Kemendikbudristek yakin peningkatan status Perguruan Tinggi Negeri Badan Hukum (PTN-BH) tidak akan mendorong terjadinya komersialisasi pendidikan di PTN
Ilustrasi kampus. Shutterstock/dok
JAKARTA - Kementerian Pendidikan, Kebudayaan, Riset, dan Teknologi (Kemendikbudristek) yakin status Perguruan Tinggi Negeri Badan Hukum (PTN BH) tidak akan mendorong komersialisasi pendidikan. Sebab sebagian besar sumber pendanaan PTN BH berasal dari luar biaya pendidikan, misalnya hasil kerja sama.
Hal ini, kata Plt. Sekretaris Direktorat Jenderal Pendidikan Tinggi, Riset, dan Teknologi (Dikti Ristek) Kemendikbudristek, Tjitjik Sri Tjahjandarie, diketahui dari Rencana Kerja dan Anggaran Tahunan (RKAT) PTN BH yang tiap tahun ditinjau oleh Kemendikbudristek. Contohnya, sumber pendanaan IPB yang berasal dari biaya pendidikan mahasiswa hanya mencapai 22% dari total dana yang dikelola.
"Secara overall tidak akan menjadikan perguruan tinggi komersial, bahwa UKT (Uang Kuliah Tunggal) itu seolah-olah menjadi sumber pendapatan. Ini data yang sudah ada di kami," terang Tjitjik dalam taklimat media di Gedung Kemendikbudristek, Jakarta Selatan, DKI Jakarta, Rabu (15/5).
Oleh karena itu, meski PTN tidak diwajibkan untuk bertransformasi menjadi PTN BH, Kemendikbudristek tetap mendorong PTN untuk melakukan transformasi tersebut.
"Kenapa didorong? Karena secara fakta dengan bertransformasi menjadi PTN BH mempunyai otonomi yang lebih luas dalam pengelolaan akademik dan non-akademik," ujarnya.
Dia menyampaikan, PTN BH memiliki otonomi untuk mendiversifikasi sumber pendanaan PTN, misalnya melalui kerja sama penelitian, dana abadi, dan pengelolaan aset PTN BH. Dana itu bisa digunakan untuk mengembangkan dan meningkatkan kinerja PTN.
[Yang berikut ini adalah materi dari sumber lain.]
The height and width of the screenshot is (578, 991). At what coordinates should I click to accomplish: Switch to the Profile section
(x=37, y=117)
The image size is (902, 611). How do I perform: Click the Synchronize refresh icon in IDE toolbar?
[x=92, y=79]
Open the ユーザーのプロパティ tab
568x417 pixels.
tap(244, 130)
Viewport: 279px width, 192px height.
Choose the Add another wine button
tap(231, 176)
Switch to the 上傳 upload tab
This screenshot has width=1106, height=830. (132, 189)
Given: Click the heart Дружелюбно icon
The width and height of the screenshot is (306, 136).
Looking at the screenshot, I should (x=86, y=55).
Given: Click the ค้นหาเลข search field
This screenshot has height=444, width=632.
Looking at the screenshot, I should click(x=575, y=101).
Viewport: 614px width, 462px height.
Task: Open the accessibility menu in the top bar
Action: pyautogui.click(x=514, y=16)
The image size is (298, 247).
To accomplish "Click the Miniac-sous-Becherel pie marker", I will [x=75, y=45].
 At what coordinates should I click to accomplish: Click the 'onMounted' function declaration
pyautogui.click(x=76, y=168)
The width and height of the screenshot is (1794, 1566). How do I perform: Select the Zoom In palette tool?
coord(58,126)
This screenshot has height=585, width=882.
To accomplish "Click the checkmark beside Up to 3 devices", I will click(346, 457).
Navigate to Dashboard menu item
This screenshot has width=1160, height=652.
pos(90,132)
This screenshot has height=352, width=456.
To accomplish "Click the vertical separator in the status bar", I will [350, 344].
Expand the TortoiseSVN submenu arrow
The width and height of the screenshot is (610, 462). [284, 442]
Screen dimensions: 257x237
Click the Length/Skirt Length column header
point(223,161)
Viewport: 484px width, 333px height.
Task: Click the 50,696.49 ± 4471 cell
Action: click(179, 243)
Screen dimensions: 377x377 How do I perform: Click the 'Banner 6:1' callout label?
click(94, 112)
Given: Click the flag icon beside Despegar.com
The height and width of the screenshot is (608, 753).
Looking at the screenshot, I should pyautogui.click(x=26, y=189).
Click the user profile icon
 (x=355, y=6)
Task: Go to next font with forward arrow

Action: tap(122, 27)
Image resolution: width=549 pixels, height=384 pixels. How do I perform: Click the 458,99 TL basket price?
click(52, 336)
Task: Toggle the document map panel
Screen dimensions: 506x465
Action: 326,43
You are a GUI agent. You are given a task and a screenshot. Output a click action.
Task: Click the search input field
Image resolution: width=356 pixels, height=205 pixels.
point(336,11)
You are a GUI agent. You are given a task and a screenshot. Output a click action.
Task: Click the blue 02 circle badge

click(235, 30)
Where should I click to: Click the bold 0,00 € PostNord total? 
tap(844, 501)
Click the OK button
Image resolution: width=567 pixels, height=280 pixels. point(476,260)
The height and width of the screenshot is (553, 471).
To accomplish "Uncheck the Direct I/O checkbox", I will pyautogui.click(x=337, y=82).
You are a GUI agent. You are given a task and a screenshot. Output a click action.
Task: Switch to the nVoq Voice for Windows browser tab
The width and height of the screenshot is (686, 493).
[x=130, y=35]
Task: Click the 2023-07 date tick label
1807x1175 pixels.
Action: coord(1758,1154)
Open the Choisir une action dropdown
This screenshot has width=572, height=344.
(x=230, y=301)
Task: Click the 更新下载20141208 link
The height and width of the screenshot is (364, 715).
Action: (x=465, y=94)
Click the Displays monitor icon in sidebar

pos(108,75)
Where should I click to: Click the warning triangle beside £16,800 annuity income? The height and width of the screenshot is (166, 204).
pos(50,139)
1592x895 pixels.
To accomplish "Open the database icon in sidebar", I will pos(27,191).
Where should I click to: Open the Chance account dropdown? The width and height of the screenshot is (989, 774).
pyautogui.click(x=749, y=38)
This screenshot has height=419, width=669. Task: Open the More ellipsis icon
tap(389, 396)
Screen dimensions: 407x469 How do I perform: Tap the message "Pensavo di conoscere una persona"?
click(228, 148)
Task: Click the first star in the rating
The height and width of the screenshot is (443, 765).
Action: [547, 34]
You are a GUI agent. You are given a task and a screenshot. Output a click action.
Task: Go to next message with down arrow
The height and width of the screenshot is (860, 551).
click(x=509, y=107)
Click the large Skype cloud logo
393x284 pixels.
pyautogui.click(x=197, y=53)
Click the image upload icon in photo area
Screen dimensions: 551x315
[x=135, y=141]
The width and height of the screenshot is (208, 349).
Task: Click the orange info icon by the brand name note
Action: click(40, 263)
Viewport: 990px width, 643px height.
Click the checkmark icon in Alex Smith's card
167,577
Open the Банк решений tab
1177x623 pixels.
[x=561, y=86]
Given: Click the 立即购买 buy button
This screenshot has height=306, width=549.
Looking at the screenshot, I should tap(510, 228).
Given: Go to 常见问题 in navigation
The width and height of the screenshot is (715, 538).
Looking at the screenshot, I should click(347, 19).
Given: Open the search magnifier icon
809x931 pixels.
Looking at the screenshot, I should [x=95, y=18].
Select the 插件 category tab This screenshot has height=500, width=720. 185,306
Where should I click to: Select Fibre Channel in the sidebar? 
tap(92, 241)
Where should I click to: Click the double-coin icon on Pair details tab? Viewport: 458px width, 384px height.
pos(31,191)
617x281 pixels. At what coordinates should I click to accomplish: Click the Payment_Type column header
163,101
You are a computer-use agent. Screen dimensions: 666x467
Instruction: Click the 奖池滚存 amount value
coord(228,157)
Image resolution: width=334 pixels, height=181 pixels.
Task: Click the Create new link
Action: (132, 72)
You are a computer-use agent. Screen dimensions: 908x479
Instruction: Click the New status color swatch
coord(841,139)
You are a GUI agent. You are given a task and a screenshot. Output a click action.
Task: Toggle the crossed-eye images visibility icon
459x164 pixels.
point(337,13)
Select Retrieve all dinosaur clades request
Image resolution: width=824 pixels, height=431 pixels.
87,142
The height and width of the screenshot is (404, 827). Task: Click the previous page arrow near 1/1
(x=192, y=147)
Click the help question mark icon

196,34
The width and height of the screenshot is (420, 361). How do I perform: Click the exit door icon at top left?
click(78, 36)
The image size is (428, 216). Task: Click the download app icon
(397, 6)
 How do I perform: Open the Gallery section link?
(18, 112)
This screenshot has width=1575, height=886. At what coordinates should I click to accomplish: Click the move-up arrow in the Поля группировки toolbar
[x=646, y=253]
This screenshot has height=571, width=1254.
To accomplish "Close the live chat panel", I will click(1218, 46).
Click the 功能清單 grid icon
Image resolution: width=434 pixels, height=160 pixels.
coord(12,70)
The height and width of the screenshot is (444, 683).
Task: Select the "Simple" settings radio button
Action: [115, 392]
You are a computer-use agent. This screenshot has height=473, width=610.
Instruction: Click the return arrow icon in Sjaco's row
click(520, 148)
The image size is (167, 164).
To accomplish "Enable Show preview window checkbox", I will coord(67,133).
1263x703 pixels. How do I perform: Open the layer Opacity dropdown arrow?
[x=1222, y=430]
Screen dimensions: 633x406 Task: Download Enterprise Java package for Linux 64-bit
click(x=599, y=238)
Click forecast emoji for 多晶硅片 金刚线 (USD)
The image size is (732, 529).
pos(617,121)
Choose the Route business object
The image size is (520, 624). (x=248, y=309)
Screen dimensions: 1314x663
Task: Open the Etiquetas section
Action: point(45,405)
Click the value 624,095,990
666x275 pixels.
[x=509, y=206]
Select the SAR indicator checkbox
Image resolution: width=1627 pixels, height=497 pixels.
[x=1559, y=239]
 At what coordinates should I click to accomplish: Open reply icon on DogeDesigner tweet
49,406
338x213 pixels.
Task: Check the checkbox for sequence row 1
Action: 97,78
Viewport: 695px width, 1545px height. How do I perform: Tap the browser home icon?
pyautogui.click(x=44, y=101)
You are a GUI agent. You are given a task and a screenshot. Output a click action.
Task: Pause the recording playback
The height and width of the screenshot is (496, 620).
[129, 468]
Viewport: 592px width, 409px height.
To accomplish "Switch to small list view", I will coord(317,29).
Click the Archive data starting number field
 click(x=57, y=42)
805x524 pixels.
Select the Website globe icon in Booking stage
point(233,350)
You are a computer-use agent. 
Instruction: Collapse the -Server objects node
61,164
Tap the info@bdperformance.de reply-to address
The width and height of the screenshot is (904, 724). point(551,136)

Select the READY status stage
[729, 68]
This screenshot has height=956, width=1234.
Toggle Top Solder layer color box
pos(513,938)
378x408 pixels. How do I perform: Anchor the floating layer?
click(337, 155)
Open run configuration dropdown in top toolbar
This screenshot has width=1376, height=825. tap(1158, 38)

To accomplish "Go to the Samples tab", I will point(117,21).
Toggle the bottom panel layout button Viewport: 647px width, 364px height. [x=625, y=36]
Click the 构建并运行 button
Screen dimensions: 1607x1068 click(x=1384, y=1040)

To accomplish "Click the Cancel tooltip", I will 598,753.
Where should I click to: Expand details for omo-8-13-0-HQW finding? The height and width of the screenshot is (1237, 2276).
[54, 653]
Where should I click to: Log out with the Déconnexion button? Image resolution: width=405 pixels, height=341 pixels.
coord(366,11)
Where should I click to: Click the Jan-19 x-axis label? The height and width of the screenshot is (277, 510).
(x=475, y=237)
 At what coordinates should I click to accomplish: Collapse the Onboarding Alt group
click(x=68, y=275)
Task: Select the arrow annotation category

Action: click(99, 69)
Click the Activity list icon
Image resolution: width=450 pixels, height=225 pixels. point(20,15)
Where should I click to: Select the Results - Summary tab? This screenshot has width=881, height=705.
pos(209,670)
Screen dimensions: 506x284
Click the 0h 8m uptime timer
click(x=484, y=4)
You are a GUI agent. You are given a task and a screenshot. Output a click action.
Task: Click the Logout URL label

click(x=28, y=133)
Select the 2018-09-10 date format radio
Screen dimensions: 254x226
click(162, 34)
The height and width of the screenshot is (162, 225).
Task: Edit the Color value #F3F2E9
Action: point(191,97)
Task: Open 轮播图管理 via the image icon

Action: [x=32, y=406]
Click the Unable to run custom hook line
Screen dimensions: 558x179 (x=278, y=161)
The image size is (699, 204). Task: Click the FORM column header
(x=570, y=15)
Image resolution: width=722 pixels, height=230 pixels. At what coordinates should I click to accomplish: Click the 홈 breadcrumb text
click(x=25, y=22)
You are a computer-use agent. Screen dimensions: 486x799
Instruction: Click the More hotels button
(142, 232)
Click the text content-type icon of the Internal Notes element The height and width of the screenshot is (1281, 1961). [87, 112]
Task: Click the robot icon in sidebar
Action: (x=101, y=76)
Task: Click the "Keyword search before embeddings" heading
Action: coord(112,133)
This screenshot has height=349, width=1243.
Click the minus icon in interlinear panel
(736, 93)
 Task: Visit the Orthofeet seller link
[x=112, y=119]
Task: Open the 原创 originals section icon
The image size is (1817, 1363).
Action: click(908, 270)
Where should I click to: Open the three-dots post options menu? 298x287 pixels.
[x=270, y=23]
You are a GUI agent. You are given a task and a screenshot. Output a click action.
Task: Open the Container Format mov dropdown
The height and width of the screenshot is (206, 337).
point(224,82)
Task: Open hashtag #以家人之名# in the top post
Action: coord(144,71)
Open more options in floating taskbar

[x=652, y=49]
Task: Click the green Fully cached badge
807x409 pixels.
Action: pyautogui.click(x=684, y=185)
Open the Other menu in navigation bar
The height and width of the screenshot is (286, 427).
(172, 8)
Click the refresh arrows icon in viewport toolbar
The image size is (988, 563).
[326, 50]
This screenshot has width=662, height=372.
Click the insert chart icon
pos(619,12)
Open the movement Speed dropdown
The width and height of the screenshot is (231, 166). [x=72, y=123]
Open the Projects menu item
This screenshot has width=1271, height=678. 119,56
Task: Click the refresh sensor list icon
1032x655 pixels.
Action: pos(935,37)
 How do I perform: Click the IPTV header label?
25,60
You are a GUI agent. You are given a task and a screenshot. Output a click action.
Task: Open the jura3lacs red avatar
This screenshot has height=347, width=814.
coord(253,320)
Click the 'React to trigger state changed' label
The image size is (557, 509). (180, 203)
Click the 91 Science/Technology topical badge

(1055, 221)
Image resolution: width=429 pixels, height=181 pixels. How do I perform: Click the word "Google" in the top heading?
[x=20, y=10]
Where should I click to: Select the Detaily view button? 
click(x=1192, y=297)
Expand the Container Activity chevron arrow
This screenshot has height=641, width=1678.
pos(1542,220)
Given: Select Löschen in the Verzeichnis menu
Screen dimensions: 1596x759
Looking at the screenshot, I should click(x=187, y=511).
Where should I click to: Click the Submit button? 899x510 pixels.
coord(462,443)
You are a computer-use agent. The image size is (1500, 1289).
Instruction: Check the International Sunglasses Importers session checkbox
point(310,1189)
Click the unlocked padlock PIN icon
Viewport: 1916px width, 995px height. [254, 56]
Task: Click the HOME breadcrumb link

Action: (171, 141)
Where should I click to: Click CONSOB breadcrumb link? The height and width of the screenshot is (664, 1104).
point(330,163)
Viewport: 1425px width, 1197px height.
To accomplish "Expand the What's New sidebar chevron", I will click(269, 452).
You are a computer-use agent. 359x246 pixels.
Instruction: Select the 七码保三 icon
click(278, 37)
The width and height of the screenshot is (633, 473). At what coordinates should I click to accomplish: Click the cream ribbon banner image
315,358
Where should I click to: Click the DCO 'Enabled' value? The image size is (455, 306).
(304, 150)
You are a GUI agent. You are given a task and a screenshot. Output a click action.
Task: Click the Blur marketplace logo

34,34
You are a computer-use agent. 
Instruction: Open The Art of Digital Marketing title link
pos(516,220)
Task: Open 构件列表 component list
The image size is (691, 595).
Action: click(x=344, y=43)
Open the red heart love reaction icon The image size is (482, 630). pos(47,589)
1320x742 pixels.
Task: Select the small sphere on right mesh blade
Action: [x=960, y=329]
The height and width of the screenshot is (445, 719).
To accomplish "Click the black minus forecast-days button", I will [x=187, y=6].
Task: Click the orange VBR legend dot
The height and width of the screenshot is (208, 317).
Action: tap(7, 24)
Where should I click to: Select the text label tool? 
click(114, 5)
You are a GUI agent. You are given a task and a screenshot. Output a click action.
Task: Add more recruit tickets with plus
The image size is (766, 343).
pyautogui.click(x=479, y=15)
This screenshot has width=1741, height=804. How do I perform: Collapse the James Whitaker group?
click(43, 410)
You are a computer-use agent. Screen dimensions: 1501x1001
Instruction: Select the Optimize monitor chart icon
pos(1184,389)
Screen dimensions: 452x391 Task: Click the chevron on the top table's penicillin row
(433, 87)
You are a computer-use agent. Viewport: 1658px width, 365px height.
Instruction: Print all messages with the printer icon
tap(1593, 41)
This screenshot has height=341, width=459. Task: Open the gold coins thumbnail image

Dia juga mengingatkan seluruh PTN yang masuk dalam 1.000 kampus terbaik dunia versi QS World University Ranking merupakan PTN BH. Sebut saja Universitas Indonesia (UI), Universitas Gadjah Mada (UGM), Institut Teknologi Bandung (ITB), Universitas Airlangga (Unair), Institut Pertanian Bogor (IPB), Institut Teknologi Sepuluh November (ITS), Universitas Padjadjaran (Unpad), Universitas Diponegoro (Undip), dan Universitas Brawijaya (UB).
Sebelumnya, Koordinator Nasional Jaringan Pemantau Pendidikan Indonesia (JPPI), Ubaid Matraji mengatakan, PTN semestinya tidak didorong menjadi PTN BH. Pasalnya, otonomi PTN BH dalam mencari pendanaan tak jarang dibebankan pada mahasiswa. Ini berdampak pada biaya kuliah yang semakin mahal.
Dia menyebutkan Undang-Undang (UU) Nomor 12 Tahun 2012 tentang Pendidikan Tinggi telah menyatakan, penetapan UKT disesuaikan dengan kemampuan bayar mahasiswa. Ketika mahasiswa dan orang tua sudah menjerit, artinya ada ketidaksesuaian antara besaran UKT dan kemampuan ekonomi.
"Mestinya kampus hadir untuk menjembatani itu, bukan malah memberikan karpet merah kepada pinjol. Itu harus dievaluasi, jangan diteruskan kebijakan PTN BH itu," ujar Ubaid ketika ditemui di kawasan Senayan, Jakarta Selatan, DKI Jakarta, Kamis (2/5) lalu.